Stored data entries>
------------------------------------

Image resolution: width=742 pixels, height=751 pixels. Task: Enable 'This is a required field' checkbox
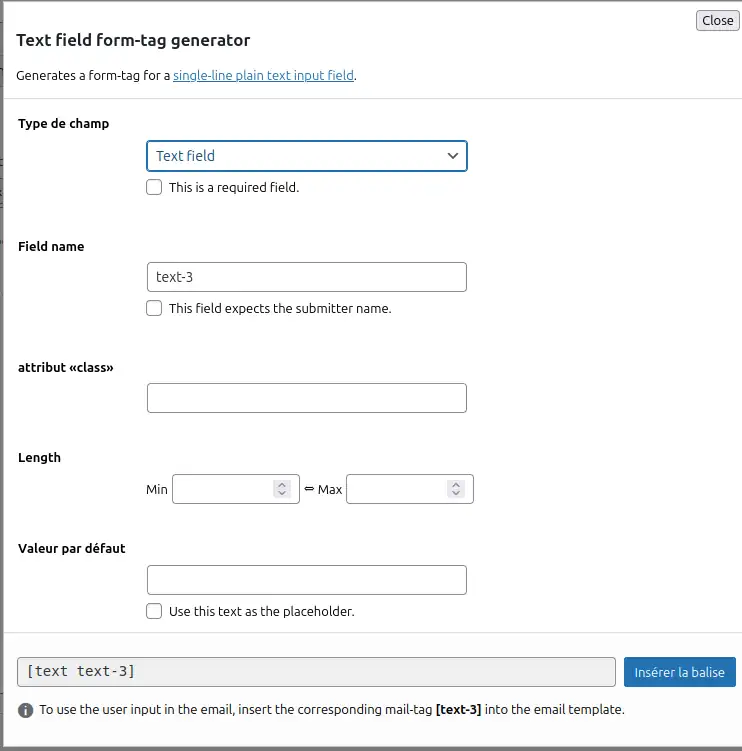(154, 187)
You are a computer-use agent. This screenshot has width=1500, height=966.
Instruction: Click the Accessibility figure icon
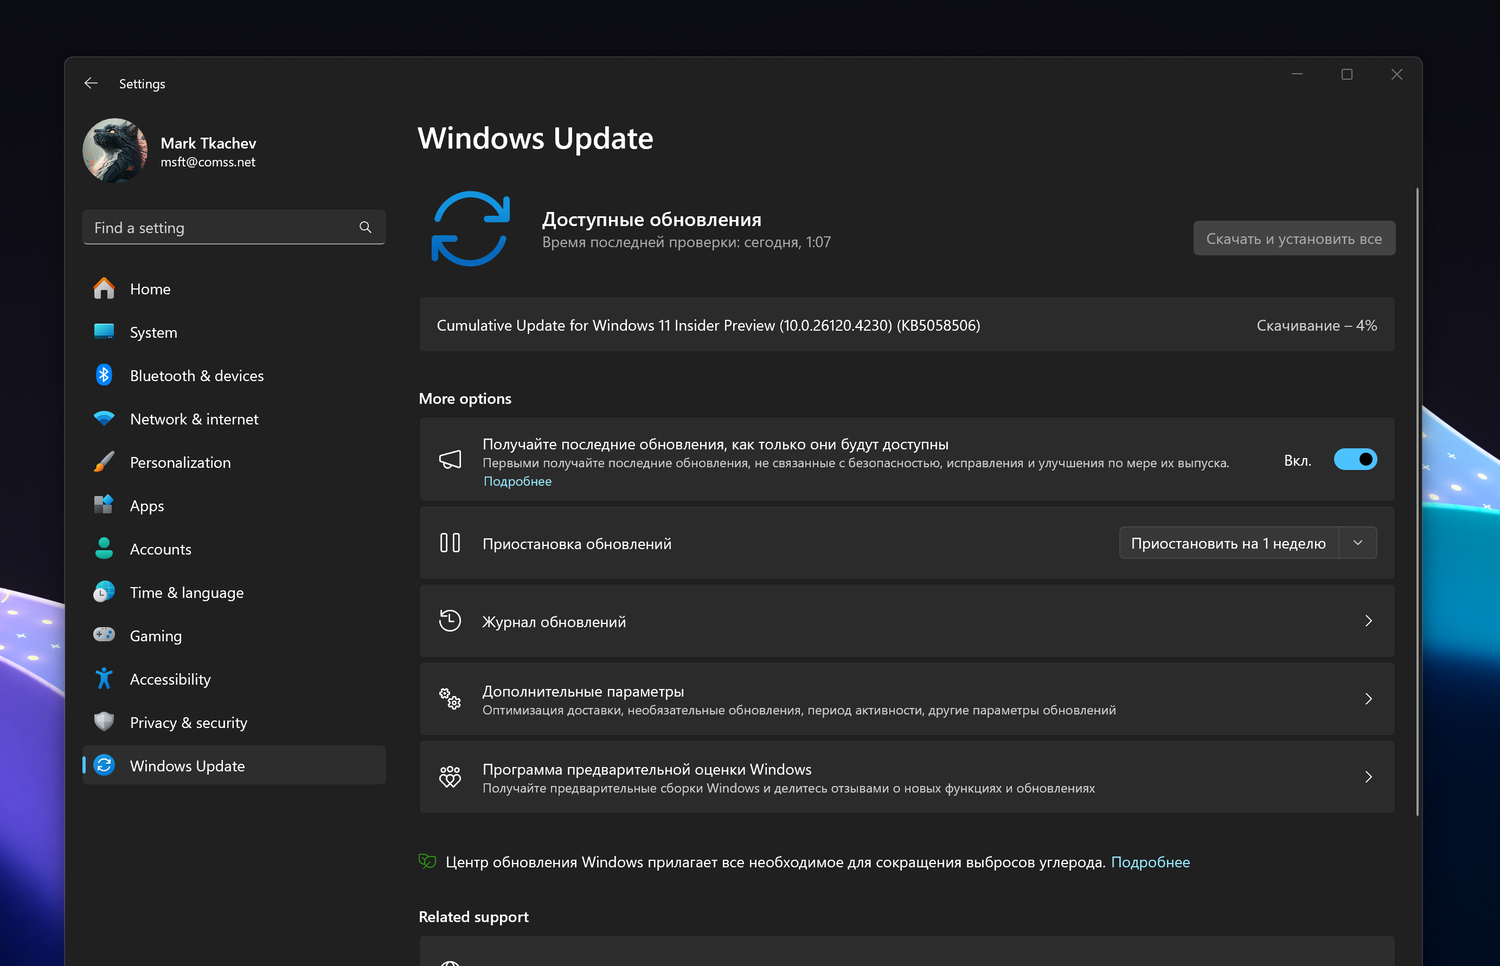coord(104,679)
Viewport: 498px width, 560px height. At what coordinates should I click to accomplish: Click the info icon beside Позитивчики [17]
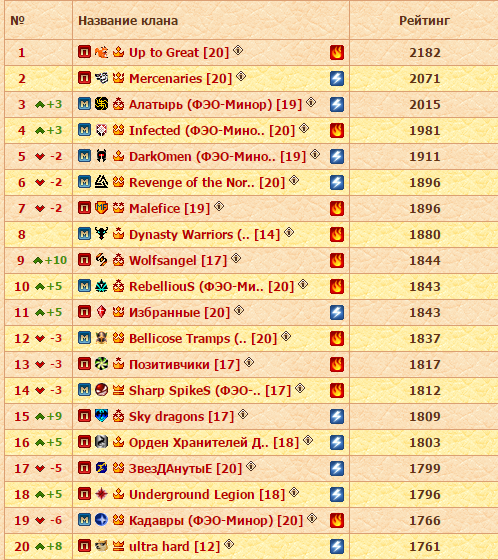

------------------------------------

Make an exact copy of only those lines that run from the line with "Instruction: Click the" through the end of the records, excluding pictures.

Exercise answer>
Instruction: Click the Accessibility figure icon
coord(104,679)
Viewport: 498px width, 560px height. At what coordinates should I click to accomplish: Click the info icon beside Позитивчики [17]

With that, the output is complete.